[Records from a data collection]

☆ ☆ ☆ ☆ ☆

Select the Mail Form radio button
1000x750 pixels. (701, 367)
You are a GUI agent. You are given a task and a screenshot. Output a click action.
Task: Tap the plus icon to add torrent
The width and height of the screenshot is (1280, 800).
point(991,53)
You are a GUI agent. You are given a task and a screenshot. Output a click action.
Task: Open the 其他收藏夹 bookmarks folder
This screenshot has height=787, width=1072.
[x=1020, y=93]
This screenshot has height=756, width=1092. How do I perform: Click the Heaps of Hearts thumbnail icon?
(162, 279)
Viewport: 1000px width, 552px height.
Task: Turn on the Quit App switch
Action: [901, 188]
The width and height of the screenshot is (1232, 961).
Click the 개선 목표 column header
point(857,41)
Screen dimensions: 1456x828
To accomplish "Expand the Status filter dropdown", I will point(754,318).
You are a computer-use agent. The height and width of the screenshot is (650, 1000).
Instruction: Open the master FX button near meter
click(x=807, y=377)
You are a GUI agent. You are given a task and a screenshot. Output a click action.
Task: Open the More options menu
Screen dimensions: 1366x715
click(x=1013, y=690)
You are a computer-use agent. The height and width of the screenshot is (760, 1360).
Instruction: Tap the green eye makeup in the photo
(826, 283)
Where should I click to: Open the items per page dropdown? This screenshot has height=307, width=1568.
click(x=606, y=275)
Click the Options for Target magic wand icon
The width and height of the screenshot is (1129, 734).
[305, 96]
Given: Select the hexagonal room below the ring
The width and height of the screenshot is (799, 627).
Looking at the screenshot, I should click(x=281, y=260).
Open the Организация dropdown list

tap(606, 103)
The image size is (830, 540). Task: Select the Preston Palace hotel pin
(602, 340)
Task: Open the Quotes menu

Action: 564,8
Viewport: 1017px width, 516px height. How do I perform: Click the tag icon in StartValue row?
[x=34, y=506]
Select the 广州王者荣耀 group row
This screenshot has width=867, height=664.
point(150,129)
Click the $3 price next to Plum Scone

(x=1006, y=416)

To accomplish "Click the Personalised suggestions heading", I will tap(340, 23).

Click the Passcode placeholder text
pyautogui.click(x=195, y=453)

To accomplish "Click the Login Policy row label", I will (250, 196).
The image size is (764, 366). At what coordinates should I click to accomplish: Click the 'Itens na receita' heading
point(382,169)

☆ ☆ ☆ ☆ ☆

Problem details: From the line holding "Viewport: 1017px width, 516px" to the final line of the data, output each line exactly and nothing more.

Expected answer:
Viewport: 1017px width, 516px height. How do I perform: Click the tag icon in StartValue row?
[x=34, y=506]
Select the 广州王者荣耀 group row
This screenshot has width=867, height=664.
point(150,129)
Click the $3 price next to Plum Scone

(x=1006, y=416)

To accomplish "Click the Personalised suggestions heading", I will tap(340, 23).

Click the Passcode placeholder text
pyautogui.click(x=195, y=453)

To accomplish "Click the Login Policy row label", I will (250, 196).
The image size is (764, 366). At what coordinates should I click to accomplish: Click the 'Itens na receita' heading
point(382,169)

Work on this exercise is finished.